よくこの手の「似非ドキュメンタリードラマ」だったり、「ドキュメンタリー」と銘打っている作品にも関わらず人為的な演出がされていると、必ず「こんなのドキュメンタリーじゃない」「飼育された動物を使って演出するなんて騙しだ」等とおっしゃる方がいますが、ぴよに言わせればそれは映画の訴えたいテーマを完全に見間違えてる気の毒な皮肉屋さんでしかない。
この映画に登場するノーマン氏は、役者ではなくご本人が出演して演技をされていますが、長年かの地で生きていたからこそ語れる厳しい現実や、彼の自然に対する畏敬の念と共存していく思いのたけを聞いて、何の感銘も受けずにいられる人がいるんだろうか?彼の一言一言の言葉の、何と重みのある事か! 彼はあの厳しい自然の中で必要な分だけ木を切り、獣を捕らえ、魚を釣り、そして自然を守り共存している。 「地球環境を守ろう!」と声高に訴えながら飽食と贅沢を享受する都会の似非セレブとは訳が違う。

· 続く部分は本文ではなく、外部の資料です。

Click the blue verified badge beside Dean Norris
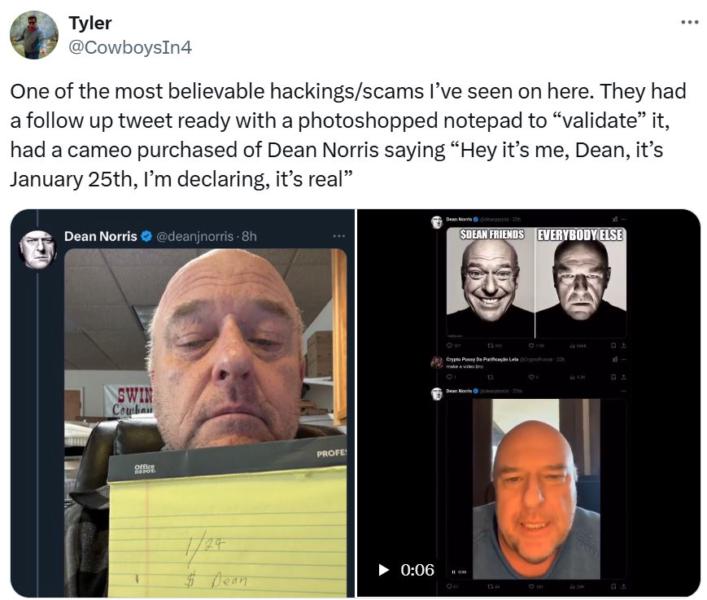The height and width of the screenshot is (600, 707). 146,236
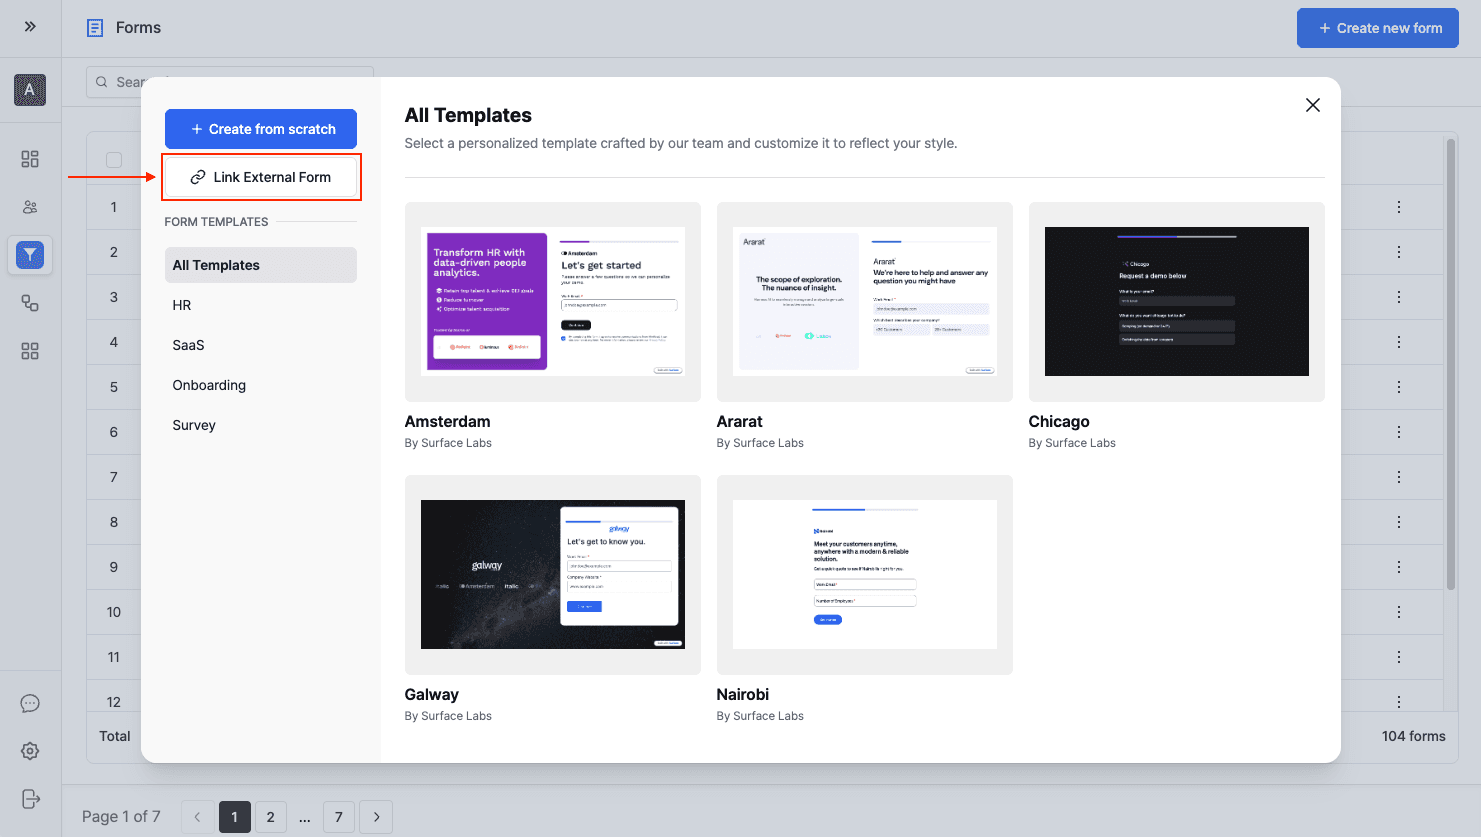This screenshot has width=1481, height=837.
Task: Open three-dot menu for row 6
Action: click(1399, 432)
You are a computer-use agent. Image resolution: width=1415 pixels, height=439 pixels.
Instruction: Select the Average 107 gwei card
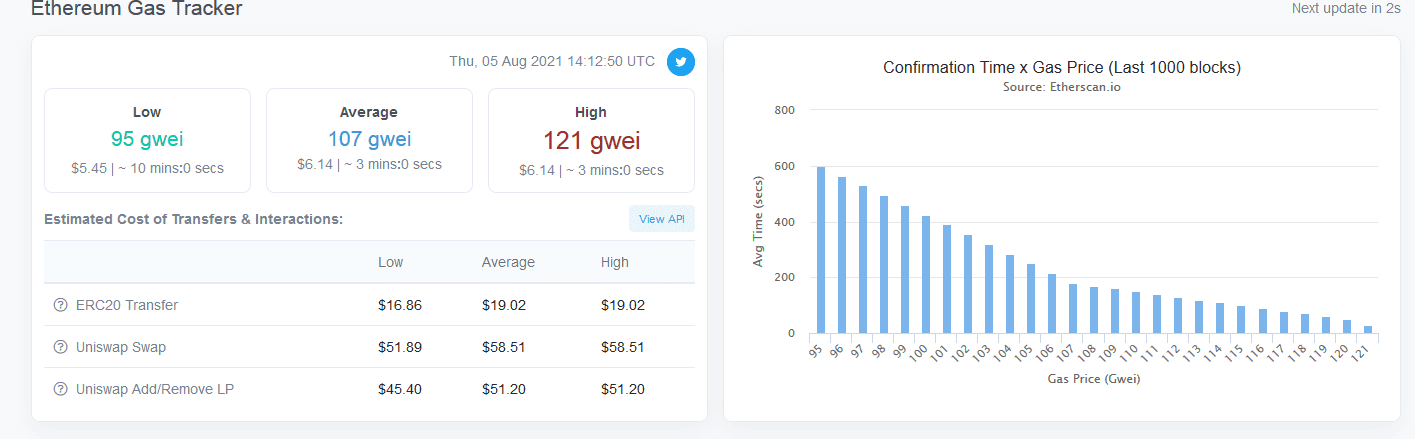[369, 140]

映画はあるシベリアン・ハスキーとの出会いがドラマとしてクローズアップされています。 ノーマンも妻も犬達を愛しているけれど、決して犬と馴れ合いの関係は持たない。いわゆる「ペット」として愛玩している訳ではなく、厳しい自然を生き抜く為のパートナーとして犬を飼育し、犬達もノーマンを主人と認めて信頼する「主従関係」がきっちりと結ばれているのが見ていて気持ちいい。 時にダメ犬だと思っていた新米犬に命を助けられたり、時に狼に狙われた犬達を必死で守ったりしながら、犬も成長し人も改めて自然と野生動物への脅威と共存を実感していく様子が、とてもリアルに描かれていたと思う。
ノーマンの妻ネブラスカなんて、顔は日に焼けて髪はボサボサなんだけどカッコいい〜♪ この方は実際のノーマンの奥さんじゃないようですが、んなこたぁ〜どーだっていいですよ。ネイティブ・アメリカンの女性の懐の深さと情の厚さ、そして自然の中で生き抜く叡智と行動力には「漢(おとこ)らしさ」すら感じる清々しさがある。
そもそもね、この手の映画をぴよが悪く言う事ってないですヨ。 だって「大自然」「民族」「動物」という、ぴよが大好きネタの3点コンプですよ! 万人ウケするタイプの作品じゃないのは百も承知・・・でもお暇があったらたまにはこういう映画も見てやって下さい。